My students drew me into another political argument. Eh. It happens. Lately, political debates bother me. They just show how good smart people are at rationalizing. The world is so complicated - the more I learn, the less clear anything gets. There are too many ideas and arguments to pick and choose from. How can I trust myself to know the truth about anything? And if everything I know is so shaky, what on earth am I doing teaching? I guess you just do your best. No one can impart perfect universal truths to their students. * AHEM * ... Except math teachers. Thank you.
Source: https://xkcd.com/263/

There is a widely accepted truth that learning in math is strictly hierarchical. Before children can learn how to factor polynomials, they have to first learn how to factor whole numbers. Before they can learn how to classify polygons, they have to learn what all the different types of triangles are. But this idea is false.

It is true that one will find factoring the polynomial x2+8x + 12 easier and faster to do if one knows the factors of 12 are 1, 2, 3, 4, 6, and 12. We might be able to say that knowing how to factor 12 is a prerequisite for factoring the polynomial x2+8x + 12. This is a much narrower version of hierarchical knowledge structure where with careful curriculum design one can deliberately select numbers for factoring polynomials that are known (or at least likely to be known) to students.

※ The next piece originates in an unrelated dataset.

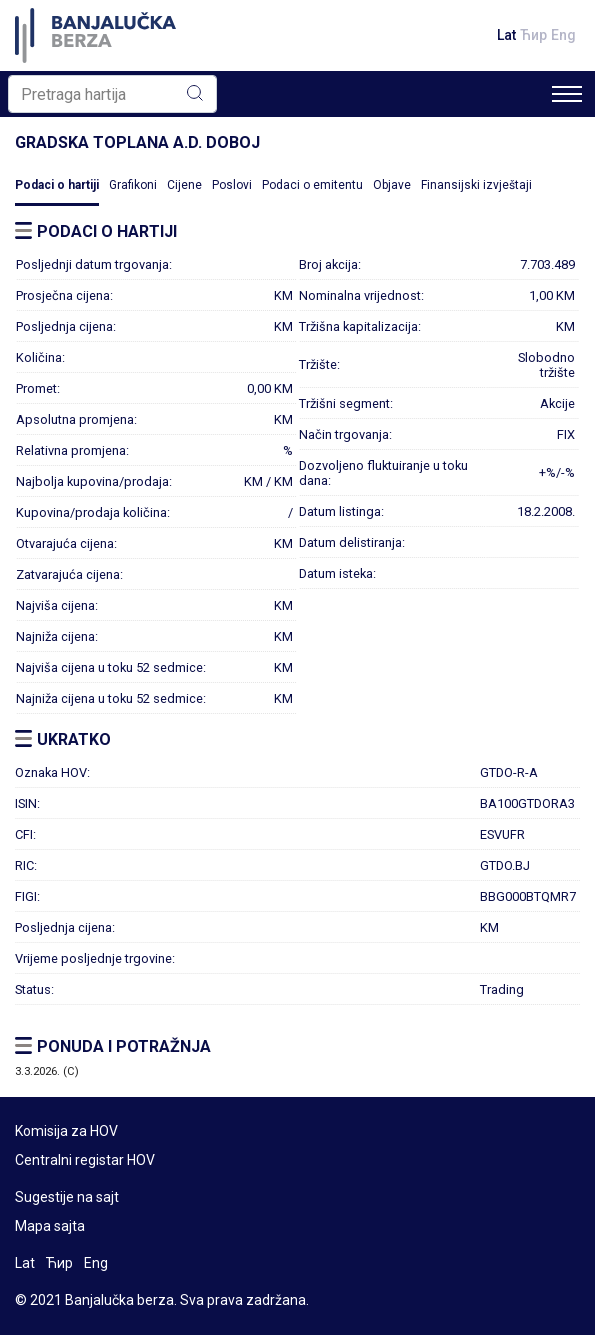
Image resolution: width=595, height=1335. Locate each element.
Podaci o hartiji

It is well established that there are some multiplication facts that students find easier than others; if we restrict ourselves to only using the factorizations that children are more likely to be familiar with, then at least when introducing the idea of factoring polynomials, we offer a greater variety of children access to the ideas.

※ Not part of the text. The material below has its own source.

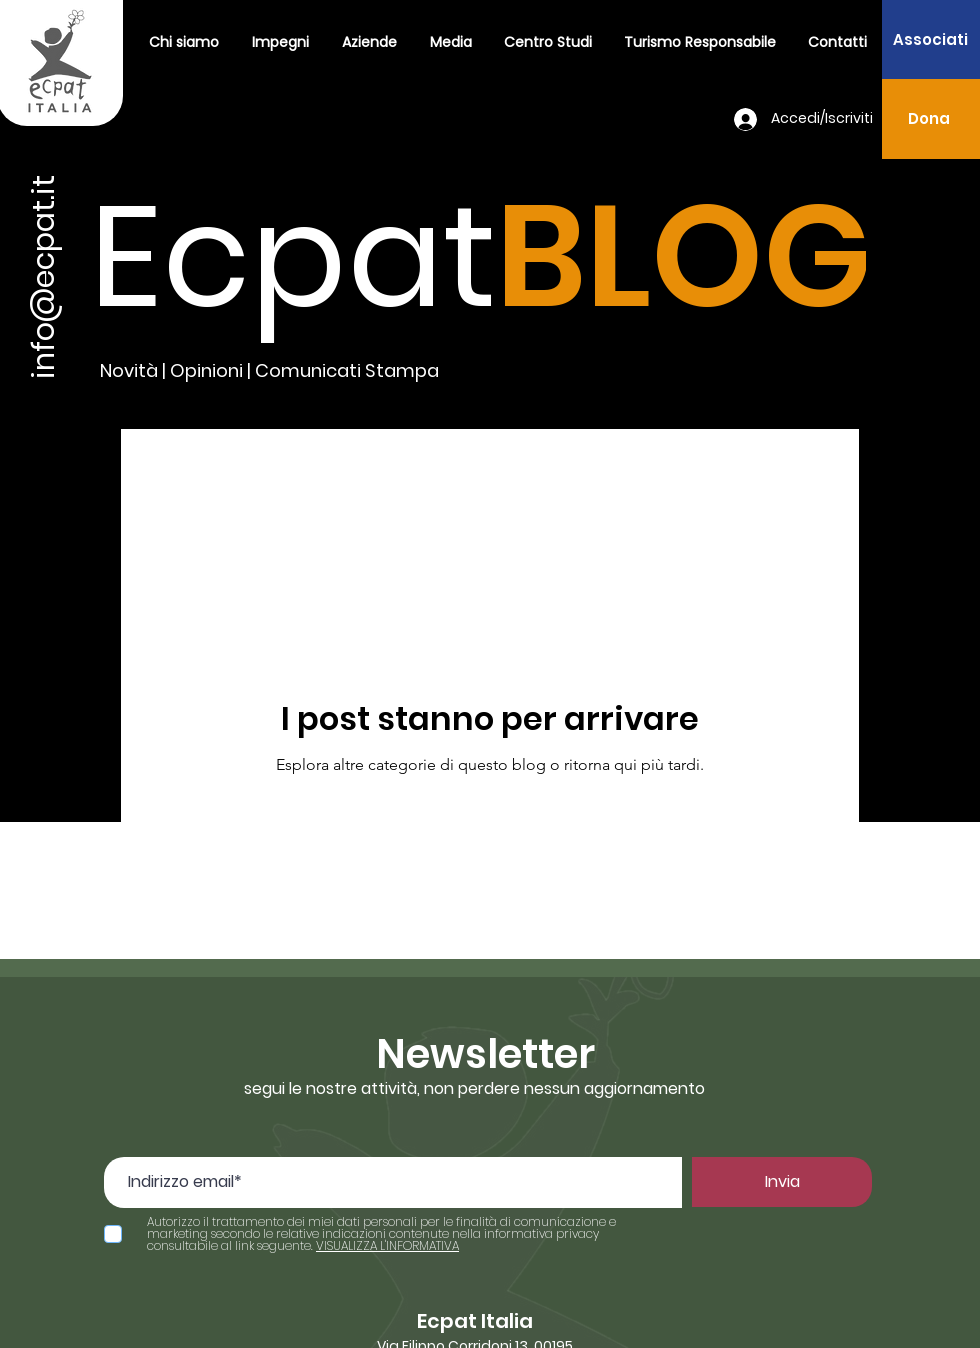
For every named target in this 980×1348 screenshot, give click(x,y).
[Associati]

But it is also possible to continue to teach students how factor numbers while teaching them how to factor polynomials. First, we remember that it is likely that if a child reaches our classroom and does not know some idea from a previous year, they have unfinished or incomplete learning, not unstarted learning. We don’t need to introduce the idea from scratch; we can probably rely on relearning opportunities instead. Next, we can and should always embed opportunities for learning prior ideas in our teaching since students always come to us with varied understanding. This does not mean having the different goals for different students, rather that we know our aim is to reduce variance in student understanding and build a community of learners in doing so. (Aside: An excellent tool for supporting incomplete learning are the instructional routines described by Routines for Reasoning and the fine folks at the Teacher Education by Design project.)